Without a doubt, Tucson needs to support artists who are sensitive to our local culture and who create new awareness for what is specific and relevant for this place and its community. In recent urban history, artists have always been the most creative about exploring new sites in cities and appreciating change in urban flux, very much to public benefits.
The community also deserves museums for art exhibitions other than commercial galleries. MOCA has proven to be a unique environment for addressing contemporary tendencies in the arts and, therefore, our culture in general. The museum has done so by curating stimulating shows of both local and out-of-town artists. MOCA itself has faced space problems recently, having been asked to move to a new, less appropriate location.
It is unreasonable that this conflict about space and interests seems to be taken deeply personally by the artists mentioned in the article, especially as it could damage both MOCA and its director's visions and, ultimately, the richness of our art community.

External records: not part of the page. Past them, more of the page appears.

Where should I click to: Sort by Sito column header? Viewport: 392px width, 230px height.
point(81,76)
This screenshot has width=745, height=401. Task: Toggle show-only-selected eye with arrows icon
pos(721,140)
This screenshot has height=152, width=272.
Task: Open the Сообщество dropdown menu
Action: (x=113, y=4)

When I came to the Toole Shed in the early 1990s, the building contained a thriving community of artists with an excellent relationship with MOCA. In the last few years, I have watched all those artists leave, one by one, pushed out by Russell, their studios turned into office space or turned over to Russell's husband and friends. I was appalled to read Russell's glib response to this forced exodus: "Not everybody likes contemporary art." The people in the building were making contemporary art, from figurative to conceptual. The painters, sculptors, photographers and illustrators who filled the Toole Shed Studios included many award-winning artists who had spent years, prior to Russell's arrival, making the Tucson arts scene vibrant and diverse, enriching the whole community.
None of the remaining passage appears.